Finance expert Thomas Drury has issued a warning to millions of taxpayers over the looming July 31, 2026, deadline for the second Payments on Account instalment for the 2025/26 tax year. According to HMRC, Payments on Account are advance payments towards a customer's next Self Assessment tax bill, designed to spread the cost by requiring two instalments, each half of the previous year's tax owed. These payments are due by midnight on January 31 and July 31.
Who Must Make Payments on Account?
Taxpayers must make these two payments unless the tax owed last year was under £1,000, or they paid over 80% of the tax owed outside of Self Assessment (e.g., through their tax code or bank interest deductions). HMRC notes that instalments can be paid before filing a tax return.

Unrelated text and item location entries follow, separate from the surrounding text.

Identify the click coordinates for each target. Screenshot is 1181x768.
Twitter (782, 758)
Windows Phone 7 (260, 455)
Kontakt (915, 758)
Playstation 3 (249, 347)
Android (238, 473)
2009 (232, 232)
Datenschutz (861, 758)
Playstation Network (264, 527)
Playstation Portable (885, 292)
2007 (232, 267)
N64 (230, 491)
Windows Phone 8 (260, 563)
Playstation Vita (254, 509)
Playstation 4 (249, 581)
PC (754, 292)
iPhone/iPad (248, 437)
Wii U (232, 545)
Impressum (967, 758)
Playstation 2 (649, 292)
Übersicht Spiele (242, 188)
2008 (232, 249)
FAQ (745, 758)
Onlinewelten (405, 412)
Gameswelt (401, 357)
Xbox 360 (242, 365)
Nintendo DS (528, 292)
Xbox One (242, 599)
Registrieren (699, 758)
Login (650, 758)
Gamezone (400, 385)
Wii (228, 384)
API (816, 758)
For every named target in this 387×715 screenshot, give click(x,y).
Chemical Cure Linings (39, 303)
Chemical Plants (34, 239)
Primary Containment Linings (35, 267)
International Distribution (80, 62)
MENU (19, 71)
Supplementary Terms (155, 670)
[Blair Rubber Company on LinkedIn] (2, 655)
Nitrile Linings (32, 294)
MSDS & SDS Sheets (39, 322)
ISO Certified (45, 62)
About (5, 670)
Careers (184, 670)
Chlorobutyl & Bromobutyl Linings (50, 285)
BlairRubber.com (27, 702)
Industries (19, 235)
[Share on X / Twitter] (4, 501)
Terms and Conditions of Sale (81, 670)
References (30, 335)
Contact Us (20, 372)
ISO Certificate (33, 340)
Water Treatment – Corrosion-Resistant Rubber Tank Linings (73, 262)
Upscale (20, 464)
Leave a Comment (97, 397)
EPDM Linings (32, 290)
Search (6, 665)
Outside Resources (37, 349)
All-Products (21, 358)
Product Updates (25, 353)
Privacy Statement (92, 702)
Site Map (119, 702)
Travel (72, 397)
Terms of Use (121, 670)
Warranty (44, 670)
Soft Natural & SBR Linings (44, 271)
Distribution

Consequences of Missing the Deadline
Thomas Drury, co-founder and senior trading analyst at The Investors Centre, warned: “If you are required to make Payments on Account, the July bill is not optional. Missing it can lead to interest and more stress later.” He emphasised that the payments are based on the tax owed last year, not current earnings, which often catches people off guard.
Advice from Experts
Drury advises taxpayers to log in early, check what HMRC says is owed, and verify whether that figure still reflects their current financial situation. “The biggest mistake is waiting until the last week of July and then panicking,” he said. HMRC recommends filing early to establish the exact amount owed, aiding budgeting and financial planning.
How to Pay
Payments can be made via the HMRC app (the quickest method), GOV.UK, cheque, or telephone banking. Taxpayers can also set up monthly or weekly payment plans, with any payments made counting towards the next Self Assessment bill. HMRC directs people to search “Pay your Self Assessment tax bill” on GOV.UK for the best payment option. The deadline for submitting tax returns and paying any remaining tax for the 2025/26 tax year is January 31, 2027.